How, Then, Shall We Mourn?
I’ve been grieving hundreds of thousands of dead Americans, the growing assembly of those who could not survive the COVID virus. We add a few thousand a day.
We don’t really know what to do with the dead. There’s no Arlington National Cemetery where families can gather and the dead can remain behind. Some of COVID’s dead are now ashes lovingly carried in a broach or an urn. Some have been stored in refrigerated trucks until it’s clear no one is coming to claim them. Some are going into unmarked pauper graves dug alongside toxic waste dumps. It’s all unthinkable.
There are screeds about people who wear masks, or don’t; stories about risks that justify staying at home; essays on what leadership should have done, but didn’t, in the opening weeks of this tragedy. We’re encouraged to plot personal strategies to stay safe. I get it. We write for the living, not the dead. But at some point we need to look up and out, away from ourselves, to reckon with the national calamity, the immensity of hundreds of thousands of lives that were, last year at this time, being lived to the full.
I worry that we’re making the pandemic into a single story about 281,186 deaths, and that’s a deadly mistake. It isn’t one story. It’s 281,186 unique stories, each one different from the next, stories of mothers and strangers, sinners and saints.
Part of our confusion is found in the difference between grief and mourning. Grief is my personal emotion, my feeling of hopeless loss. It’s what I felt when my mother died. Mourning is the collective, communal expression of that grief, the shared crying out for what or who we’ve lost. The pandemic has sent hundreds of thousands of loved ones into the depths of personal grief. But what do we know of communal mourning, of stepping into the public arena where others will hold us, embrace us, tell us they know our pain because, in truth, they do? We have grief aplenty in this plague, but where is the communal mourning?

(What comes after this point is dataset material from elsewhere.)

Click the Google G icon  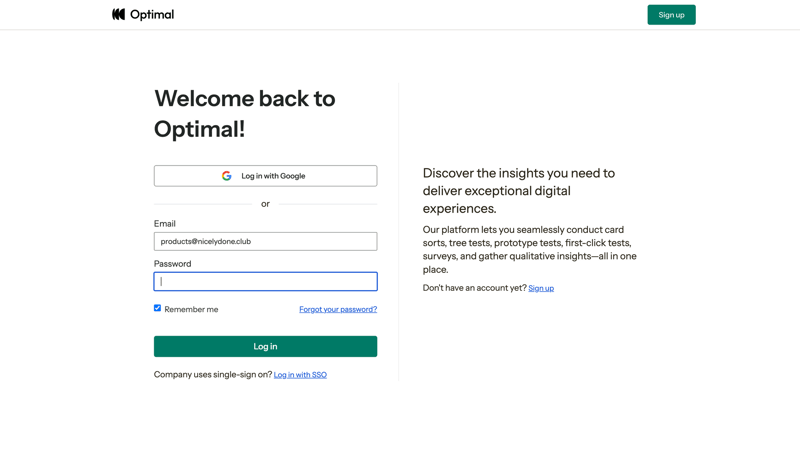tap(227, 176)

Thirty years ago, the American AIDS community came together around another virus. I was there. I watched as apartments were converted into hospices. We wore red ribbons to express our solidarity. As the number of dead mounted, we wove a quilt remembering their names and telling their stories. We marched together carrying candles. We sang songs of protest and of sorrow. We hugged and shuddered and wept. As privately as we had grieved, so publicly did we mourn.
But in this generation’s epidemic, grief staggers individuals but does not translate to communal mourning. Even on Zoom, there’s no suggested ritual that unites us. The idea of a community that rallies to comfort the grieving has remained an idea. In fact, our communities have been so politicized and polarized, so torn apart, that even our dead cannot bring us together. We have no way to mourn.

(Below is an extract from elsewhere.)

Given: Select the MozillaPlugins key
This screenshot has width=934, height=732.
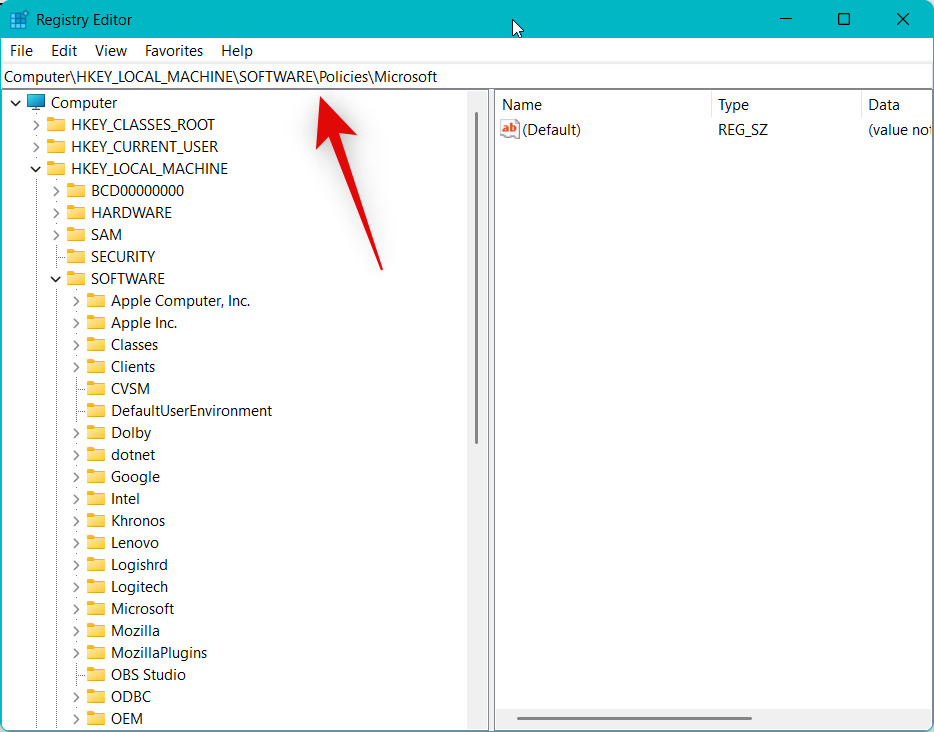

President-elect Joe Biden offers the image of the empty chair — the chair his son Beau would have occupied had he lived. I’m grateful for his great empathy, borne of his own great grief, but no one sees an empty chair when we’re forbidden to gather for dinners.
We need something small and simple, something we can wear or do that unites us all. We need a symbol by which to identify with the dead and dying, and especially with those who are quietly grieving. We need a signal that says “we see you, we know and we care.”
Therapist Erin Coriell says that “if we are unable to grieve in community, it is nearly impossible for individuals to fully heal. Grief demands to be heard. It is this grieving thing that makes us human; it is what unites us all at our core.”
If we’re to be fully human, we must learn again to mourn. As badly as we need a vaccine to stay alive, we need mourning to be human. We need rituals, and symbols, and communities where grief turns to mourning, and mourning leads, however imperfectly, to comfort.